_WRITTEN PROBLEM_
Find every line in the records below that contains the string "button" and copy each one. Matching is case-sensitive.

_SUPPLIED DATA_
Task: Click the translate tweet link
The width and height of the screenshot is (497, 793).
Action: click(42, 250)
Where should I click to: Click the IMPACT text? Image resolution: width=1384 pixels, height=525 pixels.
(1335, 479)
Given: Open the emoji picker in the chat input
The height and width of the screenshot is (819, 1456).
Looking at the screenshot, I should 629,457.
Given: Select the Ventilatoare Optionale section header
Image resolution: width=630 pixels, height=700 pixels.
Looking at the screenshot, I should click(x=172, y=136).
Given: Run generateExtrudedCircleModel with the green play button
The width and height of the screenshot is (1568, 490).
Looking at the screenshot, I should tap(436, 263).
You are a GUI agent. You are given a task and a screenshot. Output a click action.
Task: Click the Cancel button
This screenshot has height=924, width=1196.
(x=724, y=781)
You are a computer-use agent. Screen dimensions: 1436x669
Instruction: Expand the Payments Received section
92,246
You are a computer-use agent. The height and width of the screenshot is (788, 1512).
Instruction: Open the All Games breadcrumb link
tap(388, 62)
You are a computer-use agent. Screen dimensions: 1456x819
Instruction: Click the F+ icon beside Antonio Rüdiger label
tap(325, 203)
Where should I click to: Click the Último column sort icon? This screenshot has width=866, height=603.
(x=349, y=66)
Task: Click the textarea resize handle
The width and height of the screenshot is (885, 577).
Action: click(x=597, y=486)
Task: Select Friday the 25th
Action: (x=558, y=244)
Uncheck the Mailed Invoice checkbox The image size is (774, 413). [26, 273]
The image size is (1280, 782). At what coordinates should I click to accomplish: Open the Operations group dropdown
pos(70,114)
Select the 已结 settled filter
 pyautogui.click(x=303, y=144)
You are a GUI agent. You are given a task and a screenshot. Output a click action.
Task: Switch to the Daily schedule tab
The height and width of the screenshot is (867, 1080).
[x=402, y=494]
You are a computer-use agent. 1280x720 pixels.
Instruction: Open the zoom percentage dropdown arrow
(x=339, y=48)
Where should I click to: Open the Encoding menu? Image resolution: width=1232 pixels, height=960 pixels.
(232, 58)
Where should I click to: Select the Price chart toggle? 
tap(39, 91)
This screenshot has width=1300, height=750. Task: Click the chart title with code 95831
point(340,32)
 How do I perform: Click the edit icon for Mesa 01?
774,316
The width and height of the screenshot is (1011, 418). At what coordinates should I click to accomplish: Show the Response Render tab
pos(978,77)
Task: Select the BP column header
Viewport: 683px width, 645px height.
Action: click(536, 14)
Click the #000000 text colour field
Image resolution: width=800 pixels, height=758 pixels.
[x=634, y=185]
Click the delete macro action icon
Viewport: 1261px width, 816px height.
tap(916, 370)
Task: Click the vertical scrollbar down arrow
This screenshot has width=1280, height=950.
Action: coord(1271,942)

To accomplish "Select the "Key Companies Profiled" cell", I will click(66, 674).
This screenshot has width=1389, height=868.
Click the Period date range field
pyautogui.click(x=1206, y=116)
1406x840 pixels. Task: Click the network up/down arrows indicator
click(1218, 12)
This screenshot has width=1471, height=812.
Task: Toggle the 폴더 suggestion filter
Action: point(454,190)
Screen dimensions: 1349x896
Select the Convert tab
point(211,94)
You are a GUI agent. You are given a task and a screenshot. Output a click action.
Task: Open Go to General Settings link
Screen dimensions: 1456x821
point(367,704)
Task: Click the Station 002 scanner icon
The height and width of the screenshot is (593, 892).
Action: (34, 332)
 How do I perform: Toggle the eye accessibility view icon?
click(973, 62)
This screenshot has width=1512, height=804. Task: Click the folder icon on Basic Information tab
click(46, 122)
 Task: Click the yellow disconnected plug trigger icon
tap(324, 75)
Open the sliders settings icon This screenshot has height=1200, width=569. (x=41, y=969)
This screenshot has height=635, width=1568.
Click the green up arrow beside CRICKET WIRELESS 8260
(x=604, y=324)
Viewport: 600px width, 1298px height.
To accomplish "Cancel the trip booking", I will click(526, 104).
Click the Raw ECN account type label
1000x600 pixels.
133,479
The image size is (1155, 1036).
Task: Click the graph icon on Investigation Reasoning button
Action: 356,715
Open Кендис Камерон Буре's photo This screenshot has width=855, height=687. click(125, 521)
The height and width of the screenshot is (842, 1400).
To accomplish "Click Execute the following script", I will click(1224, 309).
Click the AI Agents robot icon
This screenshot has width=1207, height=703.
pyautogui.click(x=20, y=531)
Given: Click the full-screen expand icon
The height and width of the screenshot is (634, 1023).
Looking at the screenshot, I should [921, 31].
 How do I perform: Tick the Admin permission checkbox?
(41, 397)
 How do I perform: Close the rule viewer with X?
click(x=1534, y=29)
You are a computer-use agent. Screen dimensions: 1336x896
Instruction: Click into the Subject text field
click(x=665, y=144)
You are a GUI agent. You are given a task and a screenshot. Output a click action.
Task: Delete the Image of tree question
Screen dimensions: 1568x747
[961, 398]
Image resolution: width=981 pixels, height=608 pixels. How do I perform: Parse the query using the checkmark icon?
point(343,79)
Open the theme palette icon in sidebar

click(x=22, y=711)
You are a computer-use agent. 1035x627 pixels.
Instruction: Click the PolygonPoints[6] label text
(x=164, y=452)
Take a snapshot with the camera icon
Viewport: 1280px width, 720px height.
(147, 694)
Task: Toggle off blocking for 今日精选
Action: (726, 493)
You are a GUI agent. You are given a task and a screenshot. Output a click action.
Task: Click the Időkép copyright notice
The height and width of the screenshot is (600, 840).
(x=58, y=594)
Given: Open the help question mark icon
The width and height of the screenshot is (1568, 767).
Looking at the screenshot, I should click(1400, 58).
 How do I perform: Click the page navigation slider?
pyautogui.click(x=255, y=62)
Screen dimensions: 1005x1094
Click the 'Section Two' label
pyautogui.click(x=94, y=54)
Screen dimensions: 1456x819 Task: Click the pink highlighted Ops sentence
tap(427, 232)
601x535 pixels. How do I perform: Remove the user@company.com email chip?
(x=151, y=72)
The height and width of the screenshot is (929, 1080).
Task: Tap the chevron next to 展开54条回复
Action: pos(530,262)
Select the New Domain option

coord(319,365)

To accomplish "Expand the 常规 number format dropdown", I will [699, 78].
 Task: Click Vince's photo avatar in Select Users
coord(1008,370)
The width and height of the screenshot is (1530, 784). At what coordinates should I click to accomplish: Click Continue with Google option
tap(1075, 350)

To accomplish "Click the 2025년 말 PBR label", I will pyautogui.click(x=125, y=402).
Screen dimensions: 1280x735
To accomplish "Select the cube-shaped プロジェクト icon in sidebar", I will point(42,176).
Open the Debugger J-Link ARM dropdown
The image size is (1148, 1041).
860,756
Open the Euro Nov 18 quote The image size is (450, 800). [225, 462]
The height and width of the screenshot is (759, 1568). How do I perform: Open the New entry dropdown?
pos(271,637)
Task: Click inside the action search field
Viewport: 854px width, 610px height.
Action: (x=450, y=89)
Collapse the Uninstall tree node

_EXERCISE RESPONSE_
Given: Run generateExtrudedCircleModel with the green play button
Task: Click the Cancel button
Task: Click the graph icon on Investigation Reasoning button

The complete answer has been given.